# Assigned task:
Print out the full listing below, word for word.

===== Entries shown =====

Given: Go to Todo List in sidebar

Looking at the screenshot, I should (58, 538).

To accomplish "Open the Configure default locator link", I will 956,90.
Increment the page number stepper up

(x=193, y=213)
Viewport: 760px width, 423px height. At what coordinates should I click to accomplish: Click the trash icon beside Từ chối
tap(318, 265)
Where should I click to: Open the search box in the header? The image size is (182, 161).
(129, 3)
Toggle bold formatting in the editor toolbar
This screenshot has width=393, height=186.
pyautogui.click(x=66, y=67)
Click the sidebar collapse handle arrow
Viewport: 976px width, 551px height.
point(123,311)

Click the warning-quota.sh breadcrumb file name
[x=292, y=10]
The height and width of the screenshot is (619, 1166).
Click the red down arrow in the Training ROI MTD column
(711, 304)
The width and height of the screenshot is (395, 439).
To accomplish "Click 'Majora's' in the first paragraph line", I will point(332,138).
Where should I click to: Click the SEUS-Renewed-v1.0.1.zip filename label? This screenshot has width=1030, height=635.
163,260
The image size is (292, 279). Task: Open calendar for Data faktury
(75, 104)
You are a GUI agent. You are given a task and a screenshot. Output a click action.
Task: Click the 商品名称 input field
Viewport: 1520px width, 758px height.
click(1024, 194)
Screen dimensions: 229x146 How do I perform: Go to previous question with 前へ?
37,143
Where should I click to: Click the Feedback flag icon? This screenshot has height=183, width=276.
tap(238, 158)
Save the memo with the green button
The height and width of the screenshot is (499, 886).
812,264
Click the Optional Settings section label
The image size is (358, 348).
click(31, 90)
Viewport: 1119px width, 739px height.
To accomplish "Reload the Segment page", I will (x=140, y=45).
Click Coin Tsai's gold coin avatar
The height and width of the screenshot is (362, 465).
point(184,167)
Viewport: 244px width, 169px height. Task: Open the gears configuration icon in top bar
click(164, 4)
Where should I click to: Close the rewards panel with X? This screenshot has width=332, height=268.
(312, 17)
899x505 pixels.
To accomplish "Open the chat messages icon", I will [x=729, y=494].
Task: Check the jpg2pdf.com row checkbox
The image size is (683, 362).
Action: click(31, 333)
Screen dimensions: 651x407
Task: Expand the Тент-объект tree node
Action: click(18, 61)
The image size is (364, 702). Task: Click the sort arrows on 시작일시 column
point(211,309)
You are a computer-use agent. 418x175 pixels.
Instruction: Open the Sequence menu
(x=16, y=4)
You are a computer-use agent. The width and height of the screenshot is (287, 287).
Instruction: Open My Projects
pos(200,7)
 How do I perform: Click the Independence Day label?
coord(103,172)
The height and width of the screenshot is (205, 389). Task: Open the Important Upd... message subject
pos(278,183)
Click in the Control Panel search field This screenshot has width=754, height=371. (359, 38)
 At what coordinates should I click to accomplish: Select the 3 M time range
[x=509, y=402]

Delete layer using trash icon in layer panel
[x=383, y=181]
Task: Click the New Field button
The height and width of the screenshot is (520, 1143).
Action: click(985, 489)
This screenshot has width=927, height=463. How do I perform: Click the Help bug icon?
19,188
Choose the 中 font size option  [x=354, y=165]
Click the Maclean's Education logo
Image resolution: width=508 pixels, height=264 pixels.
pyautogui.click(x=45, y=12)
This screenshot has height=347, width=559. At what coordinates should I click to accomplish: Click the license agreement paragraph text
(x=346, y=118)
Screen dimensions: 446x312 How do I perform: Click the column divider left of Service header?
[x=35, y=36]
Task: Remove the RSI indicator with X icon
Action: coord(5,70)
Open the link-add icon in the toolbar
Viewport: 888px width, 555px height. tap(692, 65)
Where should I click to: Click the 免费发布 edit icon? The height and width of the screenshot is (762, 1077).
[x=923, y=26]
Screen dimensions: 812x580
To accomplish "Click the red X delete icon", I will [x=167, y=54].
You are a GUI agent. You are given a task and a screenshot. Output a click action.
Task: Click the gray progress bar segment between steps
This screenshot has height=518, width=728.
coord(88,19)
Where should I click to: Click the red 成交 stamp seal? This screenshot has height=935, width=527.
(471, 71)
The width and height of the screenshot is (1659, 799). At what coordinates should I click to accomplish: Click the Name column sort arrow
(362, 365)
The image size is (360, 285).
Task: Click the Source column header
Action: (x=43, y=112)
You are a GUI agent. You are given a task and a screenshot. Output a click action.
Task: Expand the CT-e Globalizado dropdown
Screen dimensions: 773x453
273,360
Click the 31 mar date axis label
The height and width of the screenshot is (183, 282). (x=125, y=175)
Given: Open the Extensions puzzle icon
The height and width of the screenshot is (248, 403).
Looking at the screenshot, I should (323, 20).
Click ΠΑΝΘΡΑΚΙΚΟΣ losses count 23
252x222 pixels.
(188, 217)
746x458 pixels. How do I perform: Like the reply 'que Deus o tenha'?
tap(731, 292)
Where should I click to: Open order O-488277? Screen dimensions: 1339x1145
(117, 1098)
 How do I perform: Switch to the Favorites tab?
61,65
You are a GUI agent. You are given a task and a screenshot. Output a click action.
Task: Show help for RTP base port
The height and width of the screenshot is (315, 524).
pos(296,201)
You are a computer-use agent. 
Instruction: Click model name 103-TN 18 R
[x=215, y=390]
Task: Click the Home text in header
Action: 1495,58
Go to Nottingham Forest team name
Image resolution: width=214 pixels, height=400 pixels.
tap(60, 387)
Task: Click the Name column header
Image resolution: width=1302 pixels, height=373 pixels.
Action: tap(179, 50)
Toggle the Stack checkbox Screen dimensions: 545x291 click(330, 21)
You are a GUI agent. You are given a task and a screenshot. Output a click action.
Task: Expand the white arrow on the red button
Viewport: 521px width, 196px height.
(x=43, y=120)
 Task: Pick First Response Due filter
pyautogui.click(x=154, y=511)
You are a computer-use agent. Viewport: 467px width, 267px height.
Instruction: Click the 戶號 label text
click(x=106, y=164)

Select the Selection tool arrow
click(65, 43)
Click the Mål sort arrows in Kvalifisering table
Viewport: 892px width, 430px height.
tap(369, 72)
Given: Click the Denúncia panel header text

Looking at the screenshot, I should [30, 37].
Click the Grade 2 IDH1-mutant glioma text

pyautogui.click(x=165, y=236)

=====

# The completed task:
Given: Go to Todo List in sidebar

Looking at the screenshot, I should (58, 538).

To accomplish "Open the Configure default locator link", I will 956,90.
Increment the page number stepper up

(x=193, y=213)
Viewport: 760px width, 423px height. At what coordinates should I click to accomplish: Click the trash icon beside Từ chối
tap(318, 265)
Where should I click to: Open the search box in the header? The image size is (182, 161).
(129, 3)
Toggle bold formatting in the editor toolbar
This screenshot has width=393, height=186.
pyautogui.click(x=66, y=67)
Click the sidebar collapse handle arrow
Viewport: 976px width, 551px height.
point(123,311)

Click the warning-quota.sh breadcrumb file name
[x=292, y=10]
The height and width of the screenshot is (619, 1166).
Click the red down arrow in the Training ROI MTD column
(711, 304)
The width and height of the screenshot is (395, 439).
To accomplish "Click 'Majora's' in the first paragraph line", I will point(332,138).
Where should I click to: Click the SEUS-Renewed-v1.0.1.zip filename label? This screenshot has width=1030, height=635.
163,260
The image size is (292, 279). Task: Open calendar for Data faktury
(75, 104)
You are a GUI agent. You are given a task and a screenshot. Output a click action.
Task: Click the 商品名称 input field
Viewport: 1520px width, 758px height.
click(1024, 194)
Screen dimensions: 229x146 How do I perform: Go to previous question with 前へ?
37,143
Where should I click to: Click the Feedback flag icon? This screenshot has height=183, width=276.
tap(238, 158)
Save the memo with the green button
The height and width of the screenshot is (499, 886).
812,264
Click the Optional Settings section label
The image size is (358, 348).
click(31, 90)
Viewport: 1119px width, 739px height.
To accomplish "Reload the Segment page", I will (x=140, y=45).
Click Coin Tsai's gold coin avatar
The height and width of the screenshot is (362, 465).
point(184,167)
Viewport: 244px width, 169px height. Task: Open the gears configuration icon in top bar
click(164, 4)
Where should I click to: Close the rewards panel with X? This screenshot has width=332, height=268.
(312, 17)
899x505 pixels.
To accomplish "Open the chat messages icon", I will [x=729, y=494].
Task: Check the jpg2pdf.com row checkbox
The image size is (683, 362).
Action: click(31, 333)
Screen dimensions: 651x407
Task: Expand the Тент-объект tree node
Action: click(18, 61)
The image size is (364, 702). Task: Click the sort arrows on 시작일시 column
point(211,309)
You are a computer-use agent. 418x175 pixels.
Instruction: Open the Sequence menu
(x=16, y=4)
You are a computer-use agent. The width and height of the screenshot is (287, 287).
Instruction: Open My Projects
pos(200,7)
 How do I perform: Click the Independence Day label?
coord(103,172)
The height and width of the screenshot is (205, 389). Task: Open the Important Upd... message subject
pos(278,183)
Click in the Control Panel search field This screenshot has width=754, height=371. (359, 38)
 At what coordinates should I click to accomplish: Select the 3 M time range
[x=509, y=402]

Delete layer using trash icon in layer panel
[x=383, y=181]
Task: Click the New Field button
The height and width of the screenshot is (520, 1143).
Action: click(985, 489)
This screenshot has width=927, height=463. How do I perform: Click the Help bug icon?
19,188
Choose the 中 font size option  [x=354, y=165]
Click the Maclean's Education logo
Image resolution: width=508 pixels, height=264 pixels.
pyautogui.click(x=45, y=12)
This screenshot has height=347, width=559. At what coordinates should I click to accomplish: Click the license agreement paragraph text
(x=346, y=118)
Screen dimensions: 446x312 How do I perform: Click the column divider left of Service header?
[x=35, y=36]
Task: Remove the RSI indicator with X icon
Action: coord(5,70)
Open the link-add icon in the toolbar
Viewport: 888px width, 555px height. tap(692, 65)
Where should I click to: Click the 免费发布 edit icon? The height and width of the screenshot is (762, 1077).
[x=923, y=26]
Screen dimensions: 812x580
To accomplish "Click the red X delete icon", I will [x=167, y=54].
You are a GUI agent. You are given a task and a screenshot. Output a click action.
Task: Click the gray progress bar segment between steps
This screenshot has height=518, width=728.
coord(88,19)
Where should I click to: Click the red 成交 stamp seal? This screenshot has height=935, width=527.
(471, 71)
The width and height of the screenshot is (1659, 799). At what coordinates should I click to accomplish: Click the Name column sort arrow
(362, 365)
The image size is (360, 285).
Task: Click the Source column header
Action: (x=43, y=112)
You are a GUI agent. You are given a task and a screenshot. Output a click action.
Task: Expand the CT-e Globalizado dropdown
Screen dimensions: 773x453
273,360
Click the 31 mar date axis label
The height and width of the screenshot is (183, 282). (x=125, y=175)
Given: Open the Extensions puzzle icon
The height and width of the screenshot is (248, 403).
Looking at the screenshot, I should (323, 20).
Click ΠΑΝΘΡΑΚΙΚΟΣ losses count 23
252x222 pixels.
(188, 217)
746x458 pixels. How do I perform: Like the reply 'que Deus o tenha'?
tap(731, 292)
Where should I click to: Open order O-488277? Screen dimensions: 1339x1145
(117, 1098)
 How do I perform: Switch to the Favorites tab?
61,65
You are a GUI agent. You are given a task and a screenshot. Output a click action.
Task: Show help for RTP base port
The height and width of the screenshot is (315, 524).
pos(296,201)
You are a computer-use agent. 
Instruction: Click model name 103-TN 18 R
[x=215, y=390]
Task: Click the Home text in header
Action: 1495,58
Go to Nottingham Forest team name
Image resolution: width=214 pixels, height=400 pixels.
tap(60, 387)
Task: Click the Name column header
Image resolution: width=1302 pixels, height=373 pixels.
Action: tap(179, 50)
Toggle the Stack checkbox Screen dimensions: 545x291 click(330, 21)
You are a GUI agent. You are given a task and a screenshot. Output a click action.
Task: Expand the white arrow on the red button
Viewport: 521px width, 196px height.
(x=43, y=120)
 Task: Pick First Response Due filter
pyautogui.click(x=154, y=511)
You are a computer-use agent. Viewport: 467px width, 267px height.
Instruction: Click the 戶號 label text
click(x=106, y=164)

Select the Selection tool arrow
click(65, 43)
Click the Mål sort arrows in Kvalifisering table
Viewport: 892px width, 430px height.
tap(369, 72)
Given: Click the Denúncia panel header text

Looking at the screenshot, I should [30, 37].
Click the Grade 2 IDH1-mutant glioma text

pyautogui.click(x=165, y=236)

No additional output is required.